PYTHON
Inverting a Dictionary for Reverse Lookups
Transform a Python dictionary by swapping its keys and values, enabling efficient reverse lookups for data mapping and configuration management.
def invert_dictionary(input_dict):
inverted_dict = {}
for key, value in input_dict.items():
if value in inverted_dict:
# Handle cases where multiple keys map to the same value
# Store values in a list (many-to-one becomes one-to-many)
if isinstance(inverted_dict[value], list):
inverted_dict[value].append(key)
else:
inverted_dict[value] = [inverted_dict[value], key]
else:
inverted_dict[value] = key
return inverted_dict
# Example 1: Simple inversion (unique values)
country_codes = {"USA": "US", "Canada": "CA", "Mexico": "MX"}
code_countries = {code: country for country, code in country_codes.items()}
# Result: {'US': 'USA', 'CA': 'Canada', 'MX': 'Mexico'}
# Example 2: Inversion with potential duplicate values (many-to-one)
role_permissions = {"admin": "full", "editor": "full", "viewer": "read"}
permissions_roles = invert_dictionary(role_permissions)
# Result: {'full': ['admin', 'editor'], 'read': 'viewer'}
How it works: This snippet demonstrates how to invert a dictionary, swapping its keys and values.
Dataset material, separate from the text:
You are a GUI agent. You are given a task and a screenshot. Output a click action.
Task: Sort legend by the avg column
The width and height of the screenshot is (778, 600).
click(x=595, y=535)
This is useful for creating reverse lookup tables, such as finding a country name from its code, or roles associated with a specific permission level. The `invert_dictionary` function is provided to handle cases where multiple original keys might map to the same value. In such scenarios, the function stores all original keys that share a value in a list for the new inverted key, preventing data loss that would occur with a simple dictionary comprehension if values are not unique.